# G.A.R Corona Gorda



## Matt257 (Jan 3, 2008)

Tonight I decided to smoke the G.A.R cigar that Smokinj gifted to me, I was really excited to try this  After a quick clip I though the draw would by really tight as the head was packed with tobacco! But to my surprise it was just about perfect. This cigar looked and smelled great, it had a spicy, peppery aroma to it, When checking the prelight draw I got abit of a tingle on my lips. Once lit it produced alot of thick smoke. I was expecting it to be really peppery and spicy, but I found that it wasnt, there was a slight spice through out the smoke, but not as much as I thought.
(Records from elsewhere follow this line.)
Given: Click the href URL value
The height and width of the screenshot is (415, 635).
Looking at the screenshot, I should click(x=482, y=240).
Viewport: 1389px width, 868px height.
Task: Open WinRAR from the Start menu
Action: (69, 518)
The flavours I got were primarily a creamy cedary woody flavour. The burn was good and never gave me any problems. I thought this was a great cigar and urge people to give it a shot. David, thank you for gifting this to me, I greatly appreciated it!! :biggrin:


----------



## tmoney (Mar 14, 2008)

Looks like a great smoke, nice pics


----------



## azpostal (Jul 12, 2008)

Nice cigar and great pics


----------



## Redbeard (Aug 7, 2006)

nice matt !!!! thanks for showing that thing in action..looks like you enjoyed it )


----------



## Redbeard (Aug 7, 2006)

these may be the first internet pictures of the g.a.r. in action


----------



## jam (Dec 29, 2007)

Very Nice looking smoke i have to try them for sure


----------



## Paint (Mar 1, 2008)

nice review,and pics!!i might have to fire one up tonight!


----------



## eggwhites (Apr 20, 2008)

Looking good. Nice Ash too.


----------



## DBCcigar (Apr 24, 2008)

WOW! Look at that burn! Thanks for the review.


----------



## LkyLindy (Feb 1, 2008)

GARsh that looks good


----------



## ct2eng (Jun 17, 2008)

Great pics looks like the Gar was enjoyed


----------



## smokinj (Jan 16, 2008)

Nice review Mathew. Glad you enjoyed it !


----------



## jitzy (Jan 7, 2007)

very nice


----------



## karmaz00 (Dec 5, 2007)

very nice


----------



## marquelcg (Jul 19, 2008)

nice review and pics


----------



## EKGOTSKILLZZ (Jun 17, 2008)

Looks nice


----------



## mdj65 (Jun 22, 2008)

Great pics, and review can't wait to try mine.


----------



## MikeGates (Aug 22, 2008)

I want to get my hands on a GAR so badly, I just can't find them around here


----------



## happy1 (Jun 29, 2007)

Great pics!!


----------



## big04deuce (May 16, 2008)

Thanks for the review!!!


----------



## JonDot (Mar 7, 2008)

I have mine resting in the Humi now.I think I'm gonna have to try 1 out this weekend.


----------



## amateurke (Mar 28, 2008)

Great review Mathew!! I get sentence in one of that afther reading!!


----------



## howland1998 (Dec 17, 2007)

Great review Matty. And you take Great pics too!!! You Da Man.


----------



## KaiSQ (Aug 4, 2008)

Lookin' good.


----------